Однако здесь есть и другая проблема: привилегия миловать обычно закрепляется за монархами или президентами, которые не обладают исполнительной властью, то есть функция которых, как принято говорить, символическая и церемониальная. (Гегель ясно видел необходимость разрыва, отделяющего монарха от исполнительной власти.) «Тоталитарный» соблазн возникает, когда эти два уровня сливаются друг с другом, то есть когда номинальный глава государства также обладает исполнительной властью. Это происходит не только при фашистском и сталинском «тоталитаризме» (хотя в Италии Муссолини не играл обеих ролей – Италия оставалась монархией), но и вписано в саму Конституцию США. Соединенные Штаты Америки уникальны тем, что президент не лишен исполнительной власти, эти две функции объединены (именно поэтому президенты США могут править с помощью указов, в значительной степени игнорируя Конгресс и Сенат). Откуда же берется эта прерогатива?
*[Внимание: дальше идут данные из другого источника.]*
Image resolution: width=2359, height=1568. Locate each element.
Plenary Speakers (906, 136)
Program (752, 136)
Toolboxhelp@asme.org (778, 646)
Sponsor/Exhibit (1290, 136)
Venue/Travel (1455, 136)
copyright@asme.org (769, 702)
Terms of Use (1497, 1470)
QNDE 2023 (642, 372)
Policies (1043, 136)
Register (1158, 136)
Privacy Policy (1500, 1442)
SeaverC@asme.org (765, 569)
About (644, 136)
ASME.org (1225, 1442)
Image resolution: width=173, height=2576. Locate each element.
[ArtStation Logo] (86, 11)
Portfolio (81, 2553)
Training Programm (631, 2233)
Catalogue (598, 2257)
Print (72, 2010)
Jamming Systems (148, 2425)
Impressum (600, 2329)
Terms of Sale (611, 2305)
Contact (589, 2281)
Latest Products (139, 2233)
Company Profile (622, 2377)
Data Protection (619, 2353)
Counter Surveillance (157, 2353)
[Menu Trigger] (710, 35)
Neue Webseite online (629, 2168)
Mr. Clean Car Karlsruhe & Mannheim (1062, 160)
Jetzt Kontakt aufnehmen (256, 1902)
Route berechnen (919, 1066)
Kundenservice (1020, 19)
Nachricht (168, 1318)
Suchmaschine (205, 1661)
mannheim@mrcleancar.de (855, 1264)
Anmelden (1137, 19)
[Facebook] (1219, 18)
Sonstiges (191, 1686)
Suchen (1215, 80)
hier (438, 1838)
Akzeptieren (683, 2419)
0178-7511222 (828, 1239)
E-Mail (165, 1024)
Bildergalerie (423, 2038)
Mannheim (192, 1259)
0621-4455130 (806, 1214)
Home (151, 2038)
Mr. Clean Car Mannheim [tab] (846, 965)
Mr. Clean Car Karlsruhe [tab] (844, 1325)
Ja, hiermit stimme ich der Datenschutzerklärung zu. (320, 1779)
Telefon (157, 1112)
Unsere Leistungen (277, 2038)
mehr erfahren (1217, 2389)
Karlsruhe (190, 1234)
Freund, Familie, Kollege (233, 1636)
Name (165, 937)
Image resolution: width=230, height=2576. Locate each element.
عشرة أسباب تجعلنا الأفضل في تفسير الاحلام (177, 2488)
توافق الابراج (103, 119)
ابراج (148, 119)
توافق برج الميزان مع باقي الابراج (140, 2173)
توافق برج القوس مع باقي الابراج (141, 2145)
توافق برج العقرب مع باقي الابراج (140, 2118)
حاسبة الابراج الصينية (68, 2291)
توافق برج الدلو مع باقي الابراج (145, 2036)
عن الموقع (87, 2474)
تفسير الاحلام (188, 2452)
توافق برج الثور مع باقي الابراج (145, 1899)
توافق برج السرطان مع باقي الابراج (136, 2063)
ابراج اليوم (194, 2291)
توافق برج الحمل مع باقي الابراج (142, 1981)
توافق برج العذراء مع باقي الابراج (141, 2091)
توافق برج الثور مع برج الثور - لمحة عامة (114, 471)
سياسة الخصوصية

Эрик Нельсон в своей книге «Революция роялистов»66
убедительно демонстрирует, что именно восхищение королевской прерогативой власти и вера в достоинства сильного руководителя, основанные на прецедентах XVII века, способствовали восстанию против Британии и обусловили конституцию новой американской республики. Американская революция произошла из роялистской, а не парламентской традиции: во-первых, отцы-основатели надеялись, что британский монарх защитит их от тирании британского парламента, повышавшего налоги на американские колонии; когда этого не произошло, они включили этот образ монарха с исполнительными полномочиями в свою конституцию.